Iemand met mijn maat kan zomaar vragen: Jes, ik zoek dit-of-dat. Heb jij thuis niet zoiets hangen? Wil je eens kijken?

Ze kent haar klanten, en dat maakt het dankbaar werk. “Ik heb een heleboel mensen in de app, of via messenger, op facebook hebben we een pagina, dus daar kunnen mensen ook reageren. Het gebeurt wel dat iets binnenkomt en ik het even bewaar voor iemand, of een berichtje stuur dat ik iets heb liggen. Het gezicht van zo’n kind als je ze dan iets geeft! Een kind kan ergens blij mee zijn zonder te kijken of iets nieuw is of tweedehands, of het duur is of niet.”
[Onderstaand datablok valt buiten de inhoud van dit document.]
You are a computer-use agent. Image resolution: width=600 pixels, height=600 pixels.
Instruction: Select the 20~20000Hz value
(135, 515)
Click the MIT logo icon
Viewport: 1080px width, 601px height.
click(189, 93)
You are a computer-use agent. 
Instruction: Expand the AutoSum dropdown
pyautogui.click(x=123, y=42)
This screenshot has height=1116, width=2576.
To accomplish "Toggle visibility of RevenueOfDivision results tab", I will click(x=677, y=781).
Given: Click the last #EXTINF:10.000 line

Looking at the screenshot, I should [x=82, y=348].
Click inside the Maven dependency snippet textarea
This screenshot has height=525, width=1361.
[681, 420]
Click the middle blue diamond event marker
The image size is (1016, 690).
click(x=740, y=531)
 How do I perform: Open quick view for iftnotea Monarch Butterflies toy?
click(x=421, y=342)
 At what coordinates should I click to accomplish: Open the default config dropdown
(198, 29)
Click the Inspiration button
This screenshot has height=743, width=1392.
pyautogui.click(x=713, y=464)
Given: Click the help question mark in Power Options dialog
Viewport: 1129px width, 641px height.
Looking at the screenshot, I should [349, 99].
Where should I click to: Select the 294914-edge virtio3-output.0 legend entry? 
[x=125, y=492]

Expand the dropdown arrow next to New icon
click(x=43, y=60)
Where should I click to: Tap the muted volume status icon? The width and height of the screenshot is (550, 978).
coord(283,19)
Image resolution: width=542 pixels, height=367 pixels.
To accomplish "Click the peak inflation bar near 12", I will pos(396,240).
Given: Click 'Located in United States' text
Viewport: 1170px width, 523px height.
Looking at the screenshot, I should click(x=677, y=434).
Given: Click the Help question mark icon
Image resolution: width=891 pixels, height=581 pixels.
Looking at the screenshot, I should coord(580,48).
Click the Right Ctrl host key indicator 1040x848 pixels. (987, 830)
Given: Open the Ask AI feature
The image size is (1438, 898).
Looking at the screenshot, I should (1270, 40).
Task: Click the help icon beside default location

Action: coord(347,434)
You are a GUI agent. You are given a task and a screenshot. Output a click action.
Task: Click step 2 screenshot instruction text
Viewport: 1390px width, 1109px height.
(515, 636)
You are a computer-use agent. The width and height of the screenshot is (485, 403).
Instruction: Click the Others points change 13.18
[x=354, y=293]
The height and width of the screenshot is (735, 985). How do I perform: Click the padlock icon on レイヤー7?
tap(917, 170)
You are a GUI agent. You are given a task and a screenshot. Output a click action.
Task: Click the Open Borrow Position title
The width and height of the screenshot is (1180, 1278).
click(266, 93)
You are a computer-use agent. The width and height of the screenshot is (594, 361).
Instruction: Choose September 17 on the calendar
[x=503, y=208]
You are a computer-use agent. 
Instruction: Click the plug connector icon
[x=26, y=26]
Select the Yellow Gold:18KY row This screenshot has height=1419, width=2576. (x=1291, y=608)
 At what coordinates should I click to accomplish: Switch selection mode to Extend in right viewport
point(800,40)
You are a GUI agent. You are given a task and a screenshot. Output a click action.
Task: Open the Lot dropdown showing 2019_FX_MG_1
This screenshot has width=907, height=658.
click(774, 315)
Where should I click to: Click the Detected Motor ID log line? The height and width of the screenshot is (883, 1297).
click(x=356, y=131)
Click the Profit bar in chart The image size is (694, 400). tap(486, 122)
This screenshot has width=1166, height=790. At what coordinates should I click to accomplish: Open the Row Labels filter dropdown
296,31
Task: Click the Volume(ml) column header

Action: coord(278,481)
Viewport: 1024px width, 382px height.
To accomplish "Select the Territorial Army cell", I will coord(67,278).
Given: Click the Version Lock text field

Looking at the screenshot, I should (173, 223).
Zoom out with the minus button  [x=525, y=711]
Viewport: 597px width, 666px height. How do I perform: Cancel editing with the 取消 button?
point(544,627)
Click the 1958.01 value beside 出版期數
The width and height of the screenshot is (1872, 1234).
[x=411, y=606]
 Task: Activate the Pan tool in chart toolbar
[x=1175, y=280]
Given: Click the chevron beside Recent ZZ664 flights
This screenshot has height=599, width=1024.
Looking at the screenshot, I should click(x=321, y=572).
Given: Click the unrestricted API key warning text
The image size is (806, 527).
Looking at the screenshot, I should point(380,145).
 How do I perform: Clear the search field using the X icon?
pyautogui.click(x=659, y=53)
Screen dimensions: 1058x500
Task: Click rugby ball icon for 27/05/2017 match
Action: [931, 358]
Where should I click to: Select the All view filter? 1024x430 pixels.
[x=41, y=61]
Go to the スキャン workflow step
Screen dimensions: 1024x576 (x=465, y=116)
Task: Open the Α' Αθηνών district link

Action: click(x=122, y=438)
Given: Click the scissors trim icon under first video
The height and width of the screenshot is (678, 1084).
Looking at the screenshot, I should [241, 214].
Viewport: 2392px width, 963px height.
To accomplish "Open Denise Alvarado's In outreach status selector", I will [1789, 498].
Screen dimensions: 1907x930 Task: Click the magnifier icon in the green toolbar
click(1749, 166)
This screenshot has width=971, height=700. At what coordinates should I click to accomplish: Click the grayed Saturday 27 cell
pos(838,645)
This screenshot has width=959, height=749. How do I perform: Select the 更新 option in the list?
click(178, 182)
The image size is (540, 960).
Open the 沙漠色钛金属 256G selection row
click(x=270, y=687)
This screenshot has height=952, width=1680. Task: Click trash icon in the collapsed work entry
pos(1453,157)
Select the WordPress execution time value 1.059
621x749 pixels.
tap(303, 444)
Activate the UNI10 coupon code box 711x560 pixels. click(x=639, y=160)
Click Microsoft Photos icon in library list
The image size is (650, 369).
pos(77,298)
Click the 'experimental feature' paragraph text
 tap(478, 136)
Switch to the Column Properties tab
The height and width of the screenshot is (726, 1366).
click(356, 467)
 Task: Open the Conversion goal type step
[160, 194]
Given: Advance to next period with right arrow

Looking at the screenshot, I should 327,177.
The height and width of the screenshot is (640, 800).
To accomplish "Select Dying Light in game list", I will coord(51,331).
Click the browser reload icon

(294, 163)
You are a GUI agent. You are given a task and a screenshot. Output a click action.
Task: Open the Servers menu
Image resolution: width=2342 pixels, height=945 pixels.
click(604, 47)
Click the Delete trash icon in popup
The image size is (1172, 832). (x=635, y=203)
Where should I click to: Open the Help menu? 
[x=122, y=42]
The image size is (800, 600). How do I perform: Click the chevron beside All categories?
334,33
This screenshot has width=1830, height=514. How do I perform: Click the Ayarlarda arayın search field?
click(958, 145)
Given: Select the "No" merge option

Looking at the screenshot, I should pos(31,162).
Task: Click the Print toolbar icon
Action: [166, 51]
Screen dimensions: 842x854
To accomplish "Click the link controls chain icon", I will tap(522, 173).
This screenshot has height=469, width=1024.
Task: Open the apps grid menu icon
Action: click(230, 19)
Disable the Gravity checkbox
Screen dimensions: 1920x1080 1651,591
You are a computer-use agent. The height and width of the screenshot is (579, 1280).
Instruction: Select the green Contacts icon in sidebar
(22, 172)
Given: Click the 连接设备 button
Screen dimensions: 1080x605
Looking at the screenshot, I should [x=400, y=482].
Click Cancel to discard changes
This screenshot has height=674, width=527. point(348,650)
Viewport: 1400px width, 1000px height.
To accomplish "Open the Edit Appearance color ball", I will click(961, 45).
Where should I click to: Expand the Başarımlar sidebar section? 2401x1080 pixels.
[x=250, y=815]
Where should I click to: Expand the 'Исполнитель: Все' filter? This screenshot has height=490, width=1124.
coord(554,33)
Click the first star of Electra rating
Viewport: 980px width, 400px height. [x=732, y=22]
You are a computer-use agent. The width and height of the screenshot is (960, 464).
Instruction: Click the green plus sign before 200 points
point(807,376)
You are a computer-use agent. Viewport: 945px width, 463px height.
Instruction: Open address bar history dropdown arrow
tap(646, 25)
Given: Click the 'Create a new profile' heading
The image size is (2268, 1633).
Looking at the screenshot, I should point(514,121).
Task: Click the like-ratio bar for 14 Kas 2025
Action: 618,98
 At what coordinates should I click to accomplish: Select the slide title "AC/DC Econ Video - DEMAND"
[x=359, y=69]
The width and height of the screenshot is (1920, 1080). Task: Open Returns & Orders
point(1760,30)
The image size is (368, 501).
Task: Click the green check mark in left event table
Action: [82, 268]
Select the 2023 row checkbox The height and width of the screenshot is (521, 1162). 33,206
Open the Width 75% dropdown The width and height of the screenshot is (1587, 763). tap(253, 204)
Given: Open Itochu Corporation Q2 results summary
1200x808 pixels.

Een van die klanten was Gea. Ruim een jaar geleden kwam ze binnenlopen, gewoon om eens rond te kijken. Ze werd een van de vaste vrijwilligers. “Ik ben van oorsprong verpleegkundige. Toen ik arbeidsongeschikt raakte, kon ik het zware werk niet meer doen. Maar ik miste het menselijk contact. Hier hadden ze mensen nodig en zo ben ik erin gerold. Ik vond het zo leuk! Ik had weer een doel en hoorde er weer bij. Nu kom ik twee keer in de week. En daarnaast ga ik bij WIJ Beijum van start met een groepje mensen die gezonder willen leven.”

Van ruilen komt juist geen huilen
Ruilen, dat was het slimme idee waar alles mee begon. Jessica: “Al hebben mensen weinig geld, kleding hebben ze eigenlijk altijd wel over, vooral mensen met kinderen. Want een kind groeit uit een bepaalde maat, dus die kleding heb je dan weer over. Heb je geen geld voor iets nieuws, dan is het ideaal als je die oude maat kunt ruilen tegen een nieuwe maat. En zo heeft iemand anders dus weer wat aan de kleding die jij niet meer gebruikt. Dat principe bleek een gigantisch succes, dat navolging kreeg met dit soort winkeltjes bij andere WIJ-teams. Daar mogen we toch wel trots op zijn.”

Maar, zegt Gea: “Hier komen ook mensen van wie we weten dat ze eigenlijk geen geld hebben. Dan geven we ze soms gewoon spullen mee. Of als ze een beetje kunnen missen, dan betalen ze dat. Sommige mensen hebben geen geld voor een baby-uitzet. Nou, hier worden ook wel eens kinderwagens gebracht, of buggy’s, bedjes, boxen, kleding. Dan kunnen ze dat voor een klein bedrag kopen”.

Het prijskaartje er nog aan
Er liggen mooie spullen. Soms is ingebrachte kleding gewoon nieuw, het prijskaartje er nog aan. Al met al is het echt een gezinswinkeltje: ouders komen er voor kinderkleertjes, maar kijken meteen even of er iets voor henzelf bij is. Jessica: “Daarbij komt: voor een baby is het soms nog niet mogelijk om kleding te ruilen. Als een kind net uit maat 56 is gegroeid: tja, daarvoor hád je nog niks. Dus dan vraagt zo’n moeder: mag ik ook kleding van mijzelf inleveren, of iets anders? Dan is het fijn dat praktisch alles inleverbaar is. Ik zeg altijd: we nemen álles aan, behalve de man en het kind zelf, haha.”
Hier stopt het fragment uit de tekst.